- **THE TASK**: Please set down each record exactly as it appears, but leave out any pictures.

┏━━

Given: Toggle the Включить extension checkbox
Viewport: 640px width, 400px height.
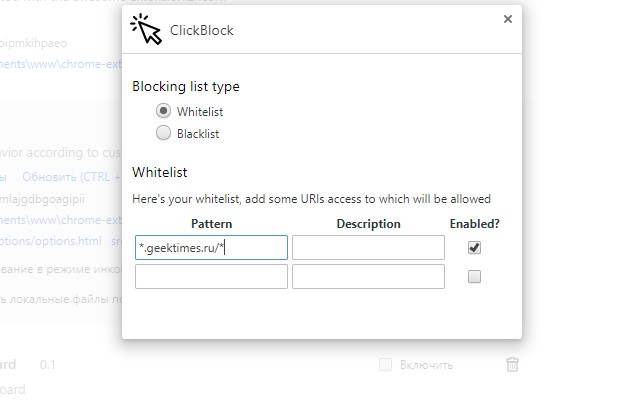Looking at the screenshot, I should 386,365.
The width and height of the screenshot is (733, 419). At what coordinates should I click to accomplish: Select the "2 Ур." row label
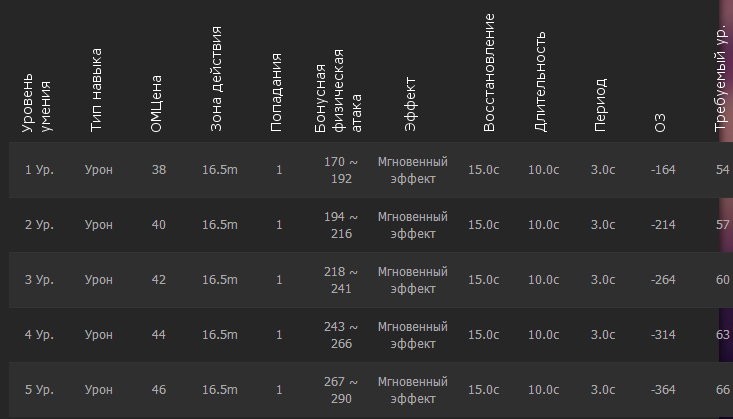pos(39,225)
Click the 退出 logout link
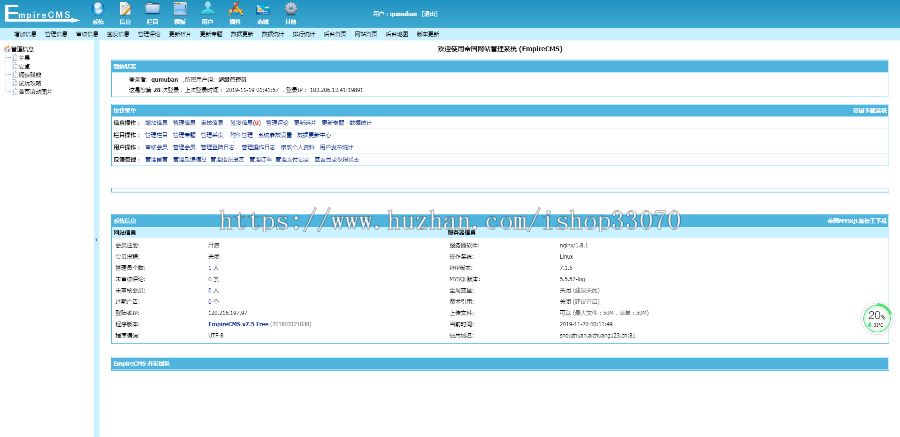The width and height of the screenshot is (900, 437). pyautogui.click(x=429, y=14)
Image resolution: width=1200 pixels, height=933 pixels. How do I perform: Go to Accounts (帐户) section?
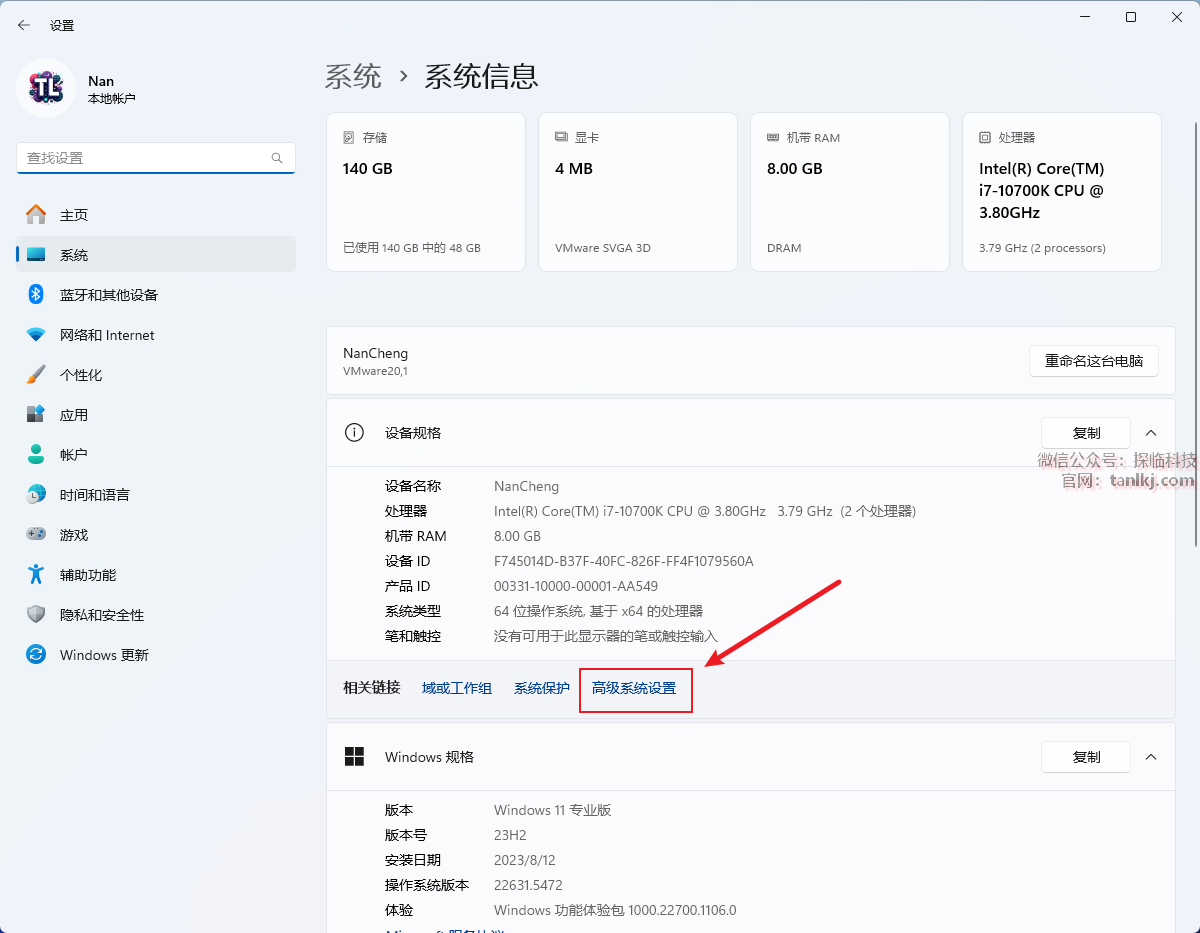(73, 455)
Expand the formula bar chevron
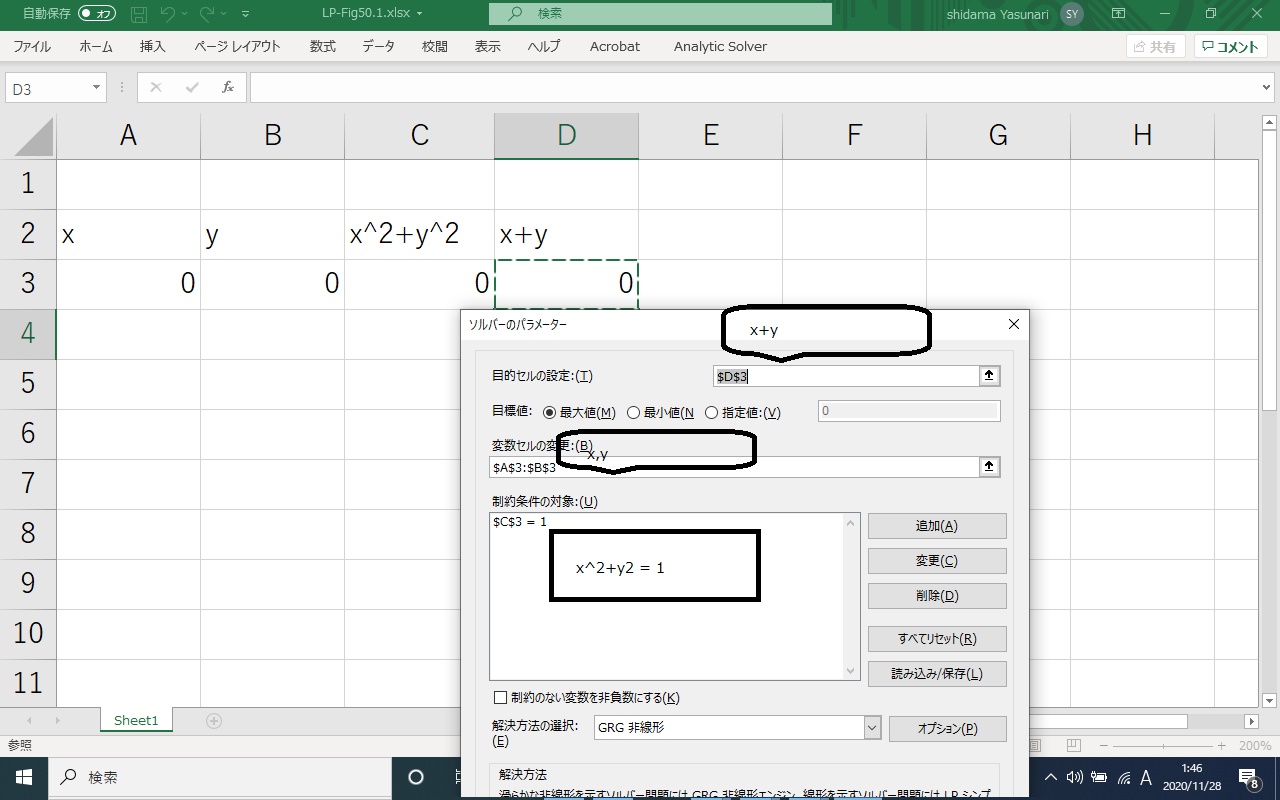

┗━━

- **SOLUTION FOR THIS TASK**:
Given: Toggle the Включить extension checkbox
Viewport: 640px width, 400px height.
Looking at the screenshot, I should 386,365.
The width and height of the screenshot is (733, 419). At what coordinates should I click to accomplish: Select the "2 Ур." row label
pos(39,225)
Click the 退出 logout link
The width and height of the screenshot is (900, 437). pyautogui.click(x=429, y=14)
Image resolution: width=1200 pixels, height=933 pixels. How do I perform: Go to Accounts (帐户) section?
(73, 455)
Expand the formula bar chevron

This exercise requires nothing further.